Wright has grown up in an environment shaped by the threat of white violence, but when a young man just like himself is brutally murdered by white people, Wright is shocked. He realizes with sudden clarity that he could die the same way. This is a defining moment for Wright, who is shedding his fuzzy, childlike view of the world and beginning to understand his circumstances with the clarity of an adult. He finally realizes that his spirit of rebellion and independence might have consequences outside of his immediate family.

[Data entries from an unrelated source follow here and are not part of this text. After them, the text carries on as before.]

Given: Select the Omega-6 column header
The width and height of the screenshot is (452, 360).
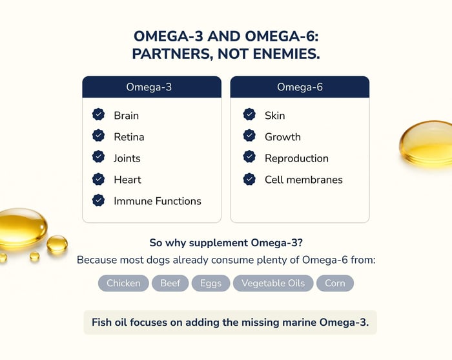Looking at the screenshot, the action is click(x=300, y=87).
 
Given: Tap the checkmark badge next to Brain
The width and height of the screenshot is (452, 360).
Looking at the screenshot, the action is click(x=98, y=114).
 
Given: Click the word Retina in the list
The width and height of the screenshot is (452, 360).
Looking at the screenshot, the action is click(x=129, y=137).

It might seem strange that Wright reacts so strongly to Bob Greenley's death after all the other brutality he has experienced. Wright did not, for example, fall into a depression after being bitten by a white boss's dog or being insulted by racists. Commenting on this, Wright reflects that it is sometimes worse to hear about violence than to experience it firsthand. Not knowing the details of Bob Greenley's death, Wright is "compelled to give [his] entire imagination over to it."

Wright gains a more adult outlook on his relationships with his peers and family. He realizes his classmates do not treat him the same way they treat each other. This is probably because his grandmother's religious beliefs, his extreme poverty, and his unusual life goals set him apart. At home Wright is surprised to learn Uncle Tom's children are forbidden to talk to him. This is remarkable partly because Wright has been living with them for months and has never before noticed it. Clearly, Wright is very accustomed to his isolation.

The revelation about Uncle Tom's children also shows Wright is beginning to understand how other people see him. Months ago, when he threatened his Uncle Tom with razor blades to avoid a whipping, he apparently thought only of defending himself. Now he is surprised to realize his family considers him "brutal and desperate." Notably, he does not try to explain himself. He assumes his family relationships are unsalvageable and resolves to separate himself further by moving away.

In spite of all his hardships Wright graduates junior high at the top of his class. His educational experience has been designed to make him fear self-expression and idealism—but it has failed. His principal writes Wright's valedictory speech for him to ensure he does not say anything offensive to the whites in the audience. Wright's good grades and ninth grade diploma are good enough to earn him a teaching job in his city's black schools—but only if he proves he is willing to uphold the racial status quo. In other words agreeing to read the speech would secure Wright a decent paycheck and a measure of respect, at least among other black people. It would also give him an easier life than he has ever known. The principal is astonished, then angry, when Wright refuses to read the speech. As usual, everyone finds out about Wright's decision, and everyone regards him as a fool.